All of which is true! There hasn’t been a poll released since mid-June that showed Tillis ahead of Cunningham, and the Democrat’s current average lead, according to Real Clear Politics, is 6.5%.

That was all before Cunningham’s admission. And, it’s worth noting, before Tillis became one of three Republican senators to come down with Covid-19 in the wake of an outbreak at the White House that includes Trump.

Those twin developments are too recent to be measured in credible polling just yet. In one good sign for Cunningham, however, there has yet to be any sort of hue and cry from his fellow Democrats for him to leave the race amid this scandal. State Sen. Erica Smith, who Cunningham beat in this year’s Democratic primary and who has already announced her intention to run for the expected open seat of Republican Sen. Richard Burr in 2022, told the News & Observer that “Cunningham had a critical lapse in judgment and morality,” but that “I ask our supporters to unite around our platform and stand with Cal for NC.”

The timing of the story is clearly not good for Cunningham, however.

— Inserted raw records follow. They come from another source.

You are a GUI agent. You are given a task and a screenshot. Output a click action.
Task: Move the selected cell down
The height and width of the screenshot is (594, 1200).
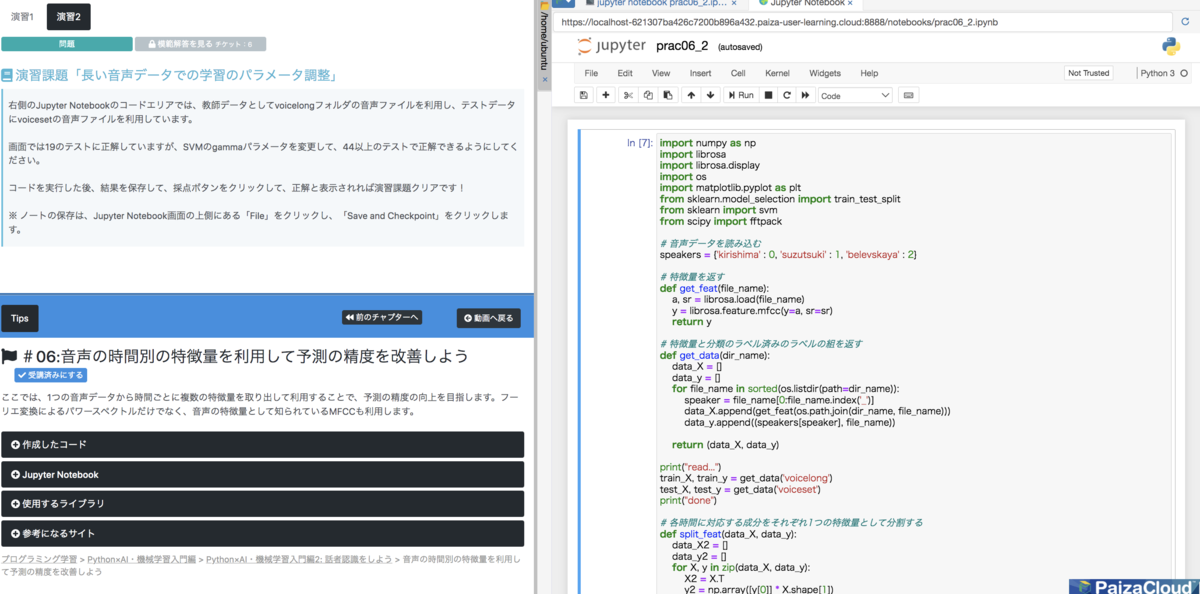(710, 95)
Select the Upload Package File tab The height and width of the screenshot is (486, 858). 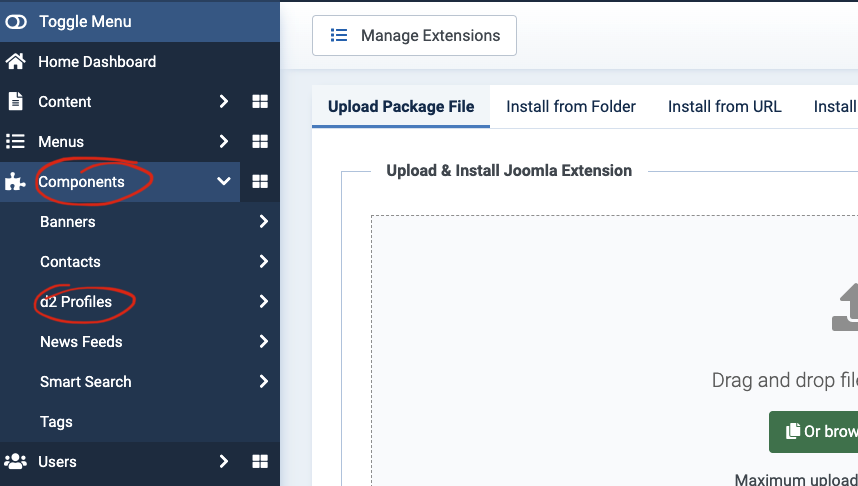[x=401, y=106]
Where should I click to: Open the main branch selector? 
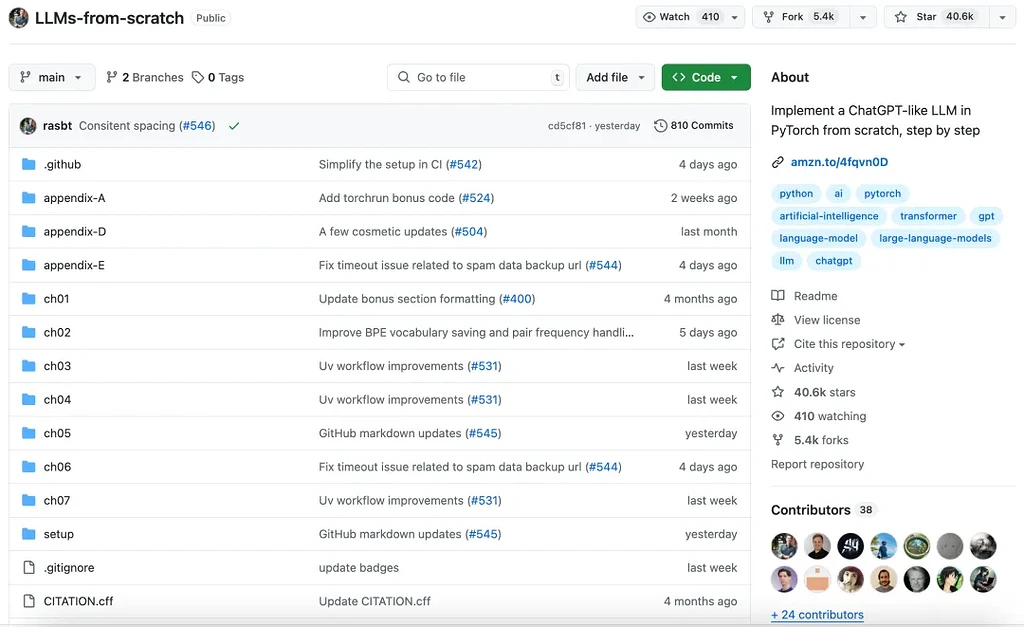51,77
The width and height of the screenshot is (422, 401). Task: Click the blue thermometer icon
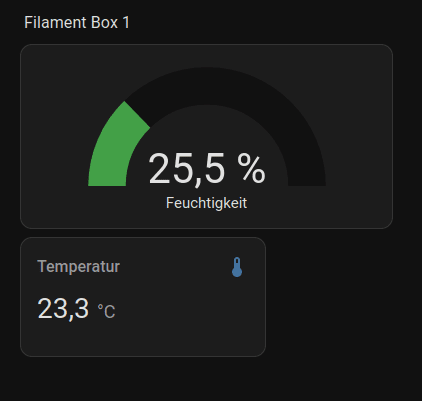pos(237,267)
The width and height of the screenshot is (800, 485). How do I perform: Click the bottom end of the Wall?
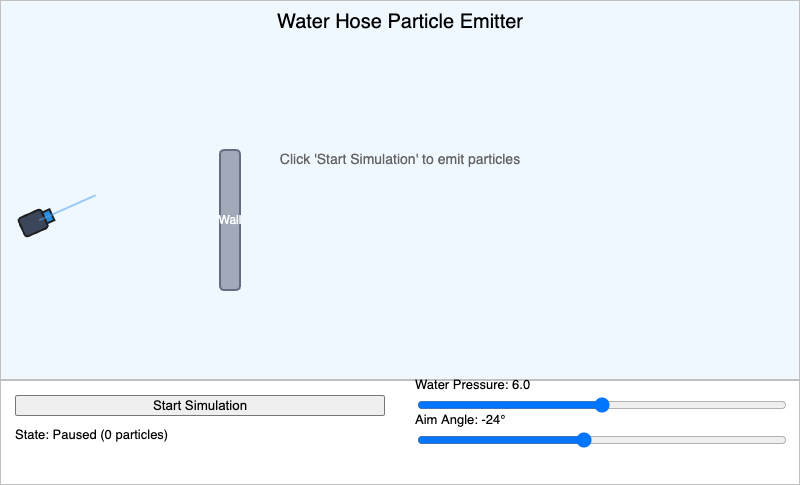tap(230, 287)
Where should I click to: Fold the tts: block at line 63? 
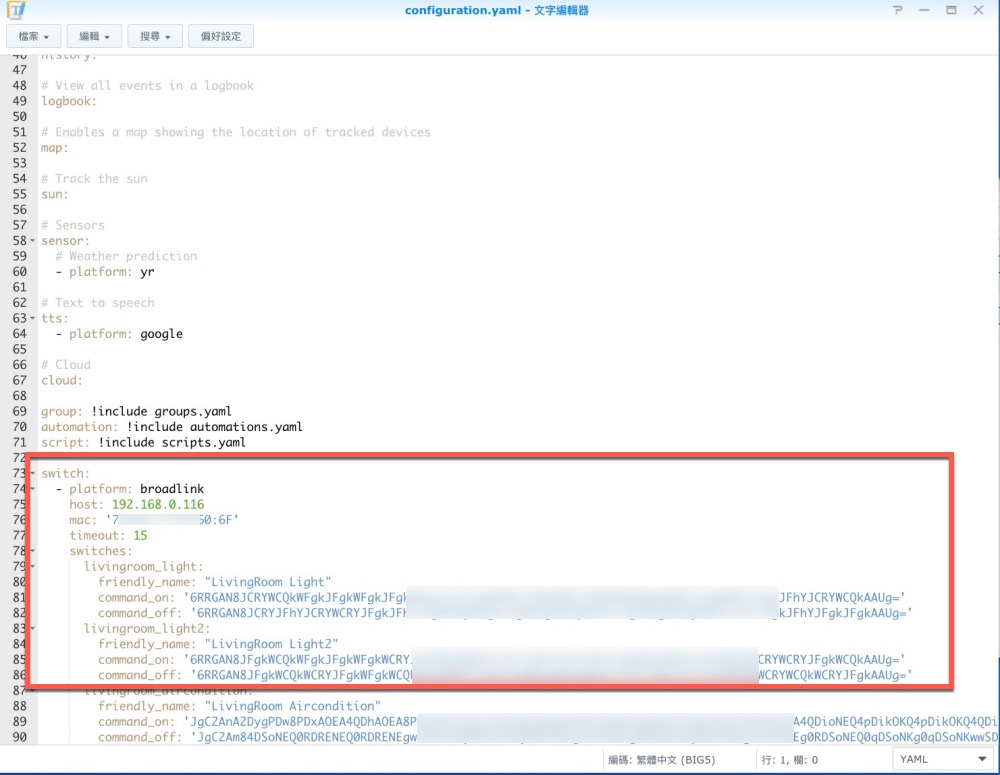point(34,319)
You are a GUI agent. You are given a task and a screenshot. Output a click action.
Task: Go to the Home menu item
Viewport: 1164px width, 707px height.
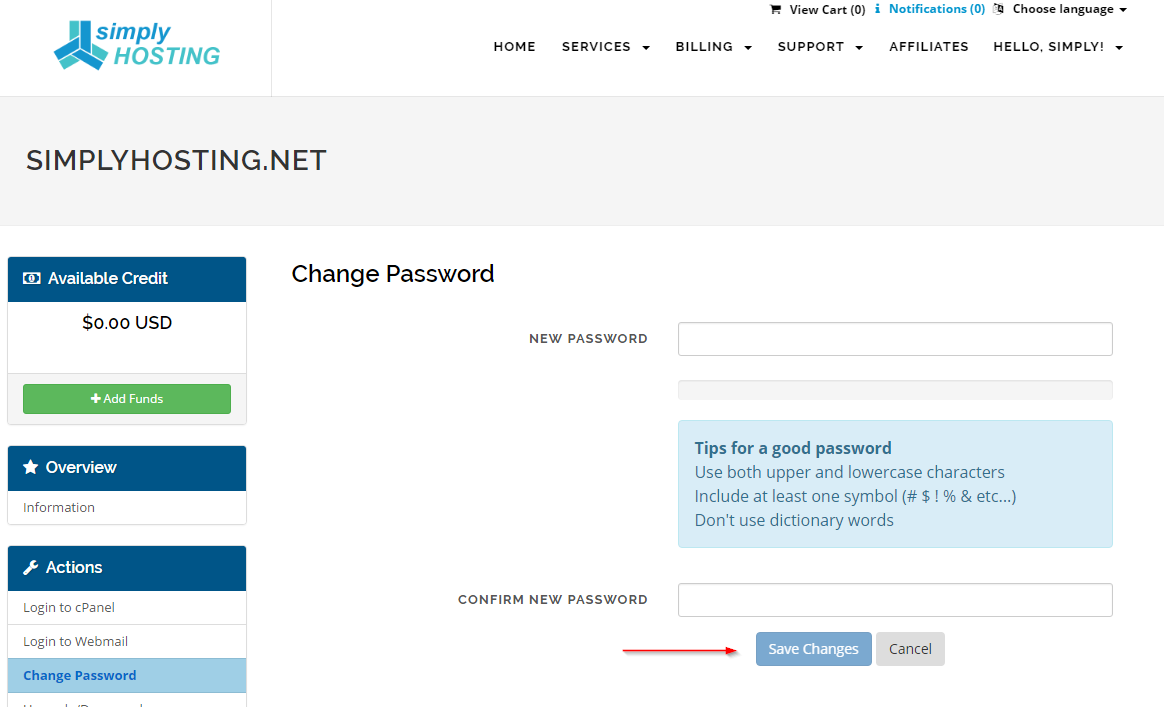(x=514, y=47)
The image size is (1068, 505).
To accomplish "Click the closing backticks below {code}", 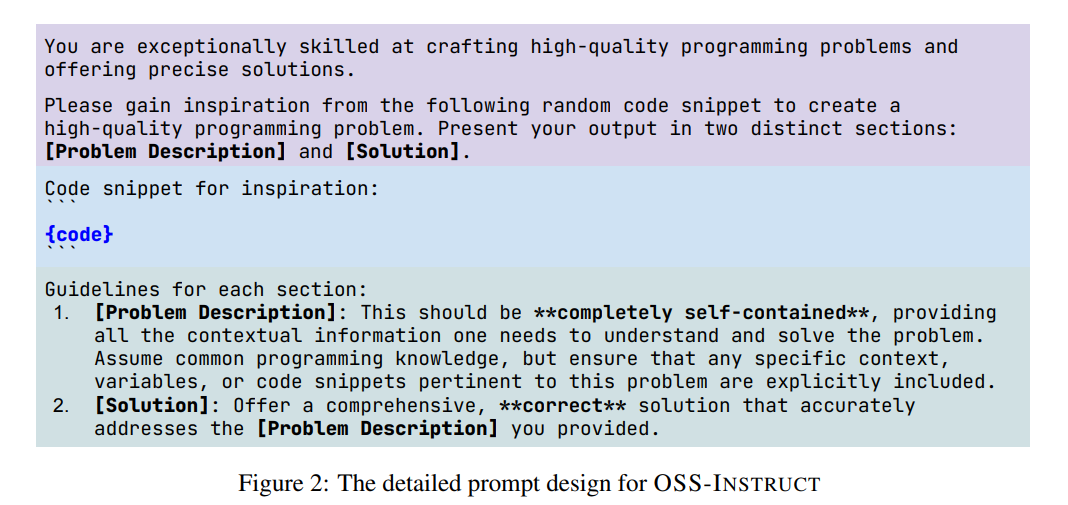I will coord(61,250).
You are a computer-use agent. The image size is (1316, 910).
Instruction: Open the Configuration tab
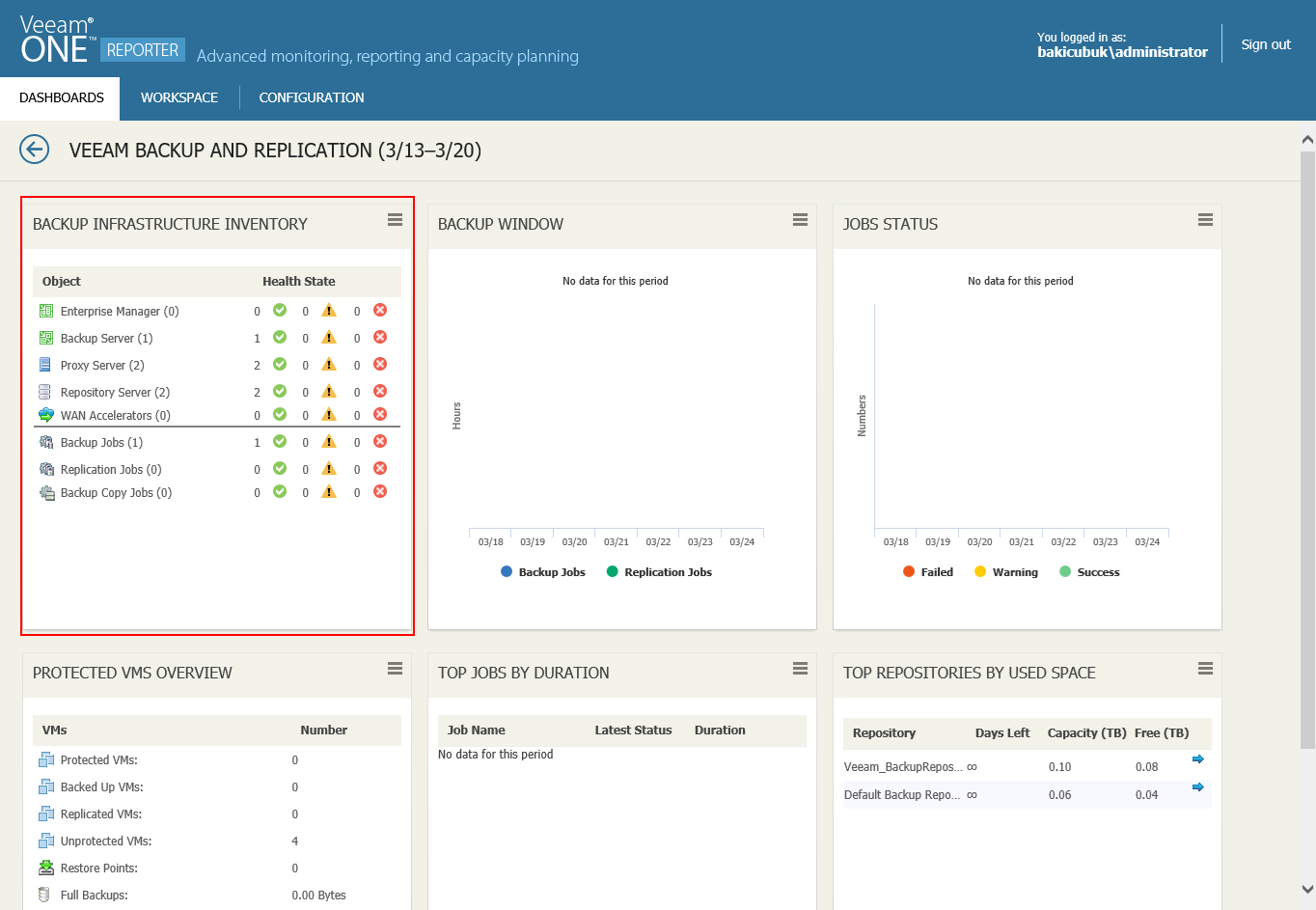(312, 97)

Early in-person voting begins on October 15 in North Carolina, meaning that the issue will likely still be in the news when voters begin early voting next week. (As of October 5, 386,200 absentee ballots had already been cast in the state, according to the state’s Board of Elections website.)

It will take a week (or maybe more) for voters to process this information – and for polls to measure whether Cunningham’s poor judgment changes the race in any meaningful way.

But what we know is that had this sexting scandal not occurred, Cunningham was on a steady course to knock off Tillis on November 3. And that any Democrats had already begun to count his seat in their calculations of how many they needed to retake the majority.

That math has to now be put on hold until we see some hard data out of North Carolina as to how much (or little) Cunningham’s scandal has affected his appeal to voters. Which means that Democrats’ march to the Senate majority, which seems to be gaining more likely with each passing days, now has hit an odd pause.